BEGIN
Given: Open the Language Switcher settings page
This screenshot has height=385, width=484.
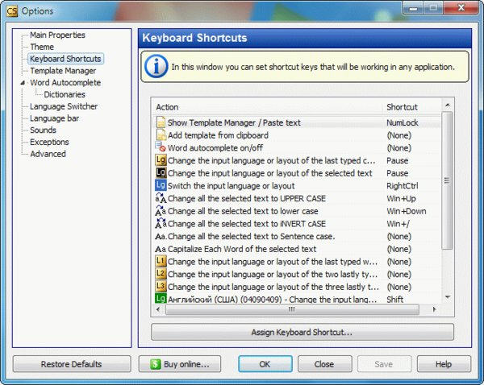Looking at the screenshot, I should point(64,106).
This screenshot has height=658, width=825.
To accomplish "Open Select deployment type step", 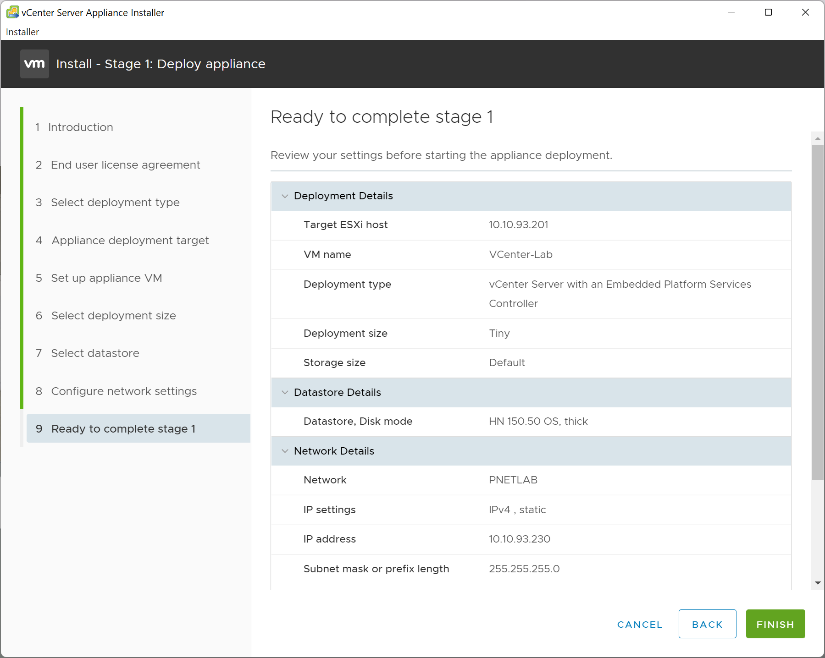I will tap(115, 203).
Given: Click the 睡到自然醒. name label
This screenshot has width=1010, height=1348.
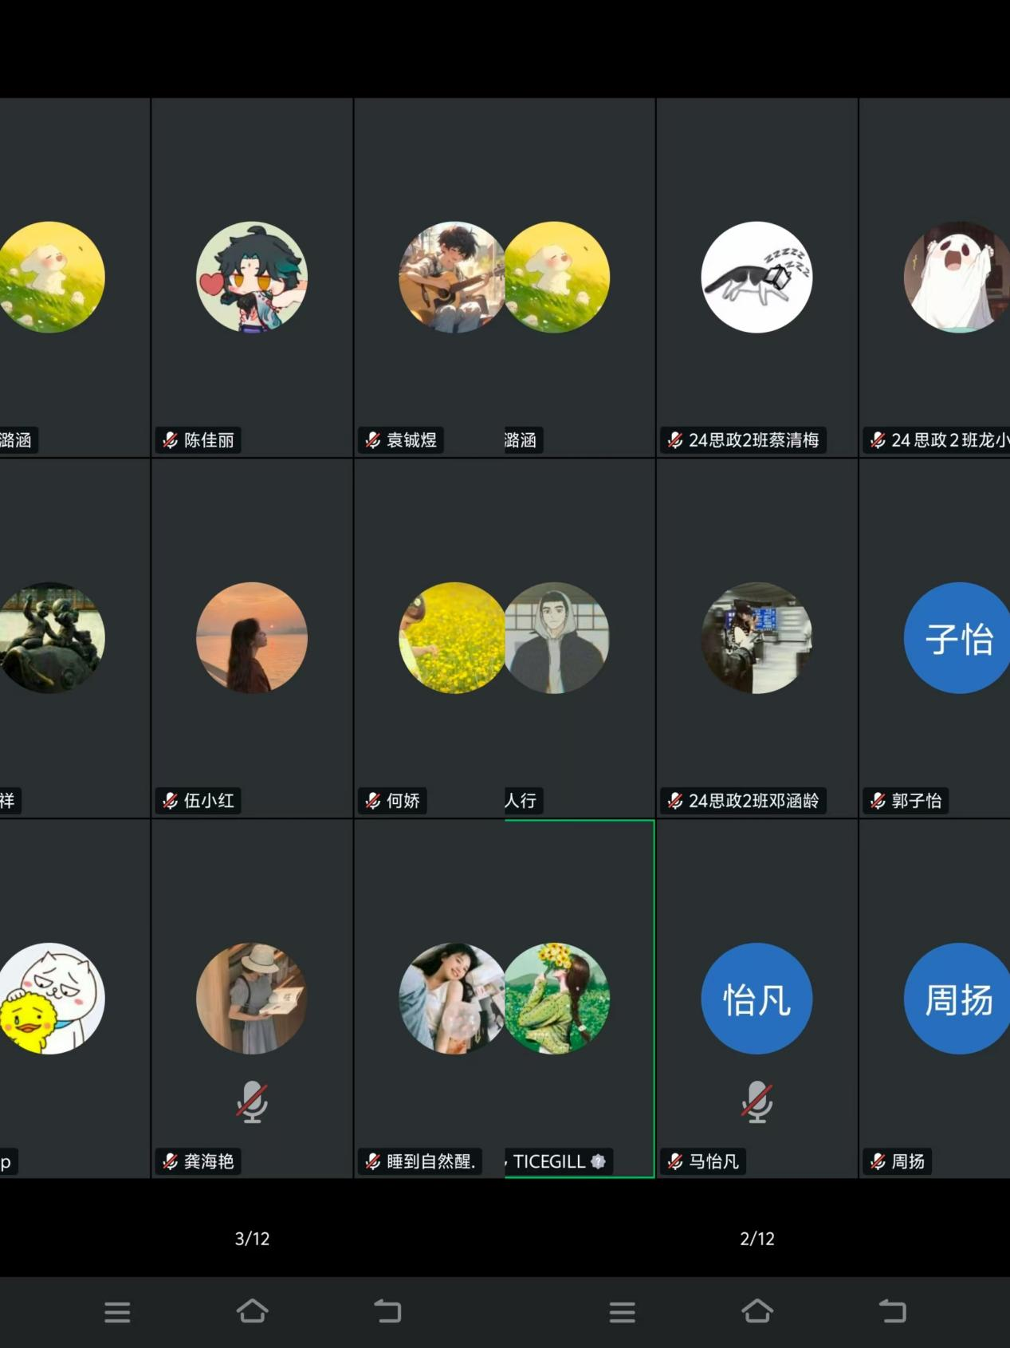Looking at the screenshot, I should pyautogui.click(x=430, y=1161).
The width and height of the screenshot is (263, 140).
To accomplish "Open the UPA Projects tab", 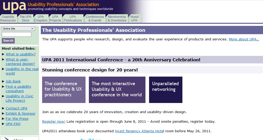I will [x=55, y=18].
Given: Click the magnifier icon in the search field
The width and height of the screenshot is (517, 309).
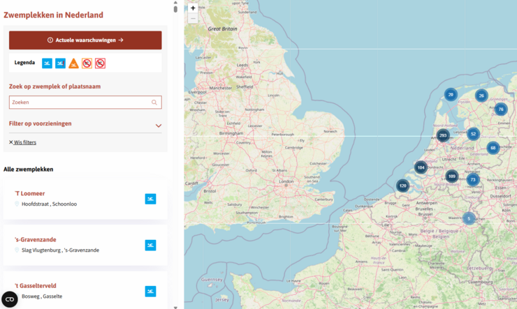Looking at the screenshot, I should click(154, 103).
END
BEGIN
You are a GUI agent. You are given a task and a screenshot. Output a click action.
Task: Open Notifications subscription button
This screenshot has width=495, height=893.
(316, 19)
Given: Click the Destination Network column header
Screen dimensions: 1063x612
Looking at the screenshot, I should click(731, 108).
END
BEGIN
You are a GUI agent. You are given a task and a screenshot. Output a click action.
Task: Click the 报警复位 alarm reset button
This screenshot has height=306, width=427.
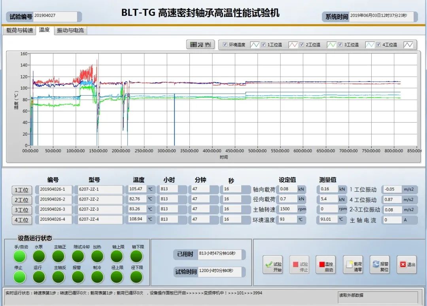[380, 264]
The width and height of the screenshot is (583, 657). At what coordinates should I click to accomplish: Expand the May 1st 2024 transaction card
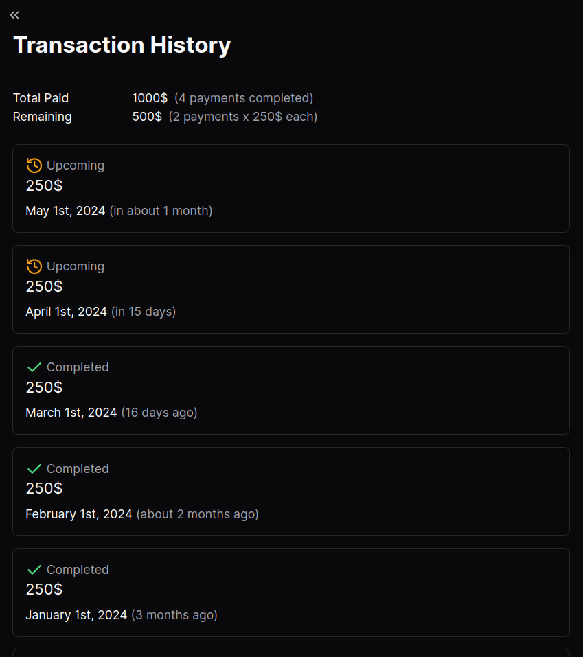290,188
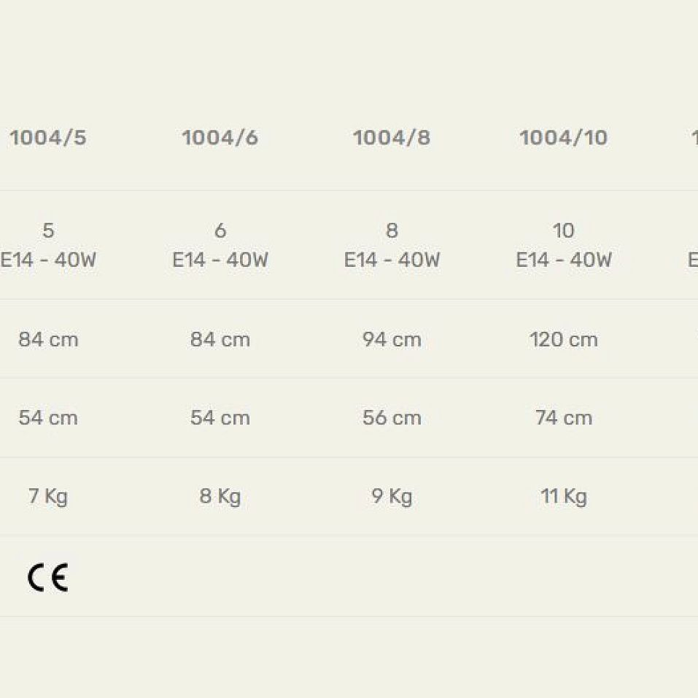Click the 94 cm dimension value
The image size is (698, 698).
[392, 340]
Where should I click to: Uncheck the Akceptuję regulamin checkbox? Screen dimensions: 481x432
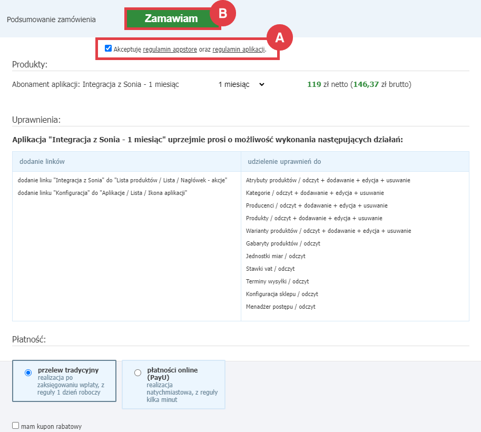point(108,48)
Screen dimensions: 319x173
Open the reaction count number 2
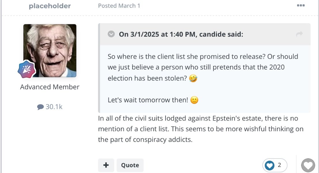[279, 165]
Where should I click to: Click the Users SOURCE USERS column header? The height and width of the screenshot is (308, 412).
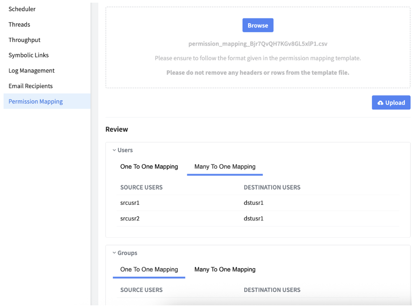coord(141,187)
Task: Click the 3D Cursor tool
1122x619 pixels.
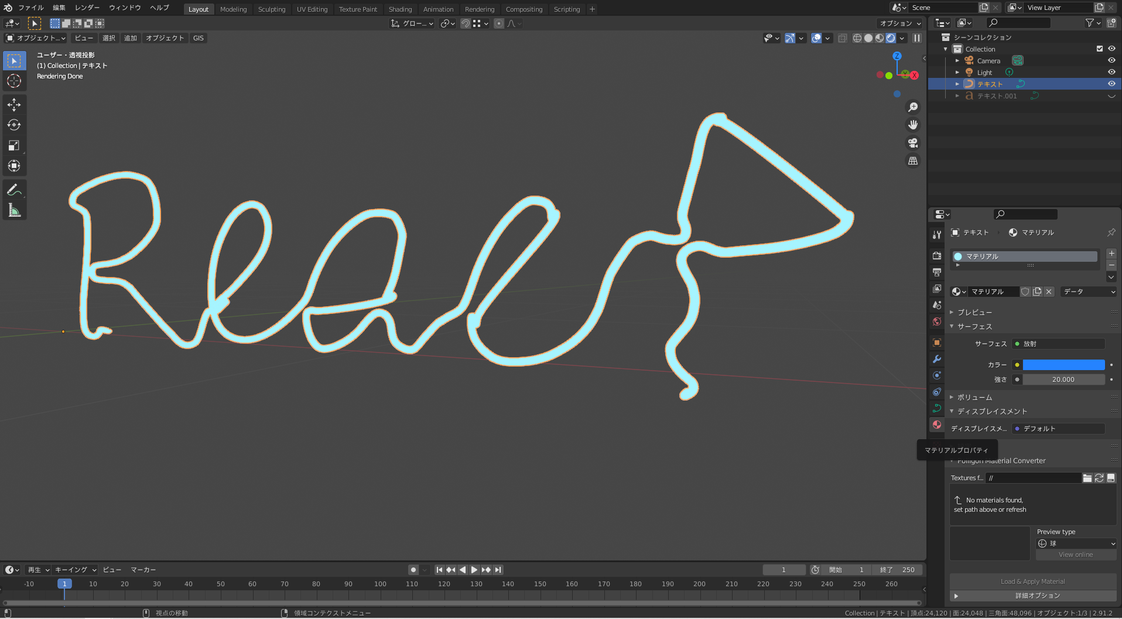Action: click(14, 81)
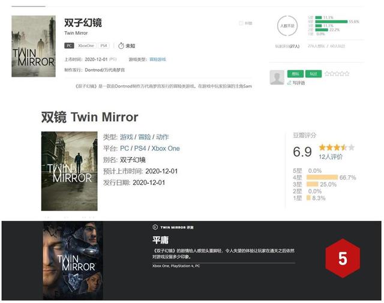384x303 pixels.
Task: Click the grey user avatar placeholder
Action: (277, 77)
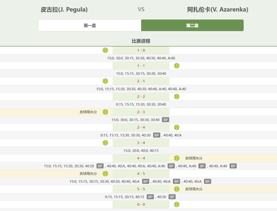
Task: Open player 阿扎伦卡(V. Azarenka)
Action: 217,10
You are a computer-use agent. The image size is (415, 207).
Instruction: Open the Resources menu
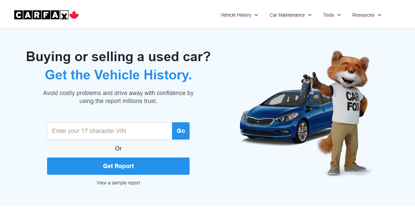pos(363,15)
END
> ABOUT THIS EXERCISE
Pull every line containing the string "button" out of the data above and copy it.

> EXERCISE RESULT
Task: Open Notifications subscription button
Task: Click the 报警复位 alarm reset button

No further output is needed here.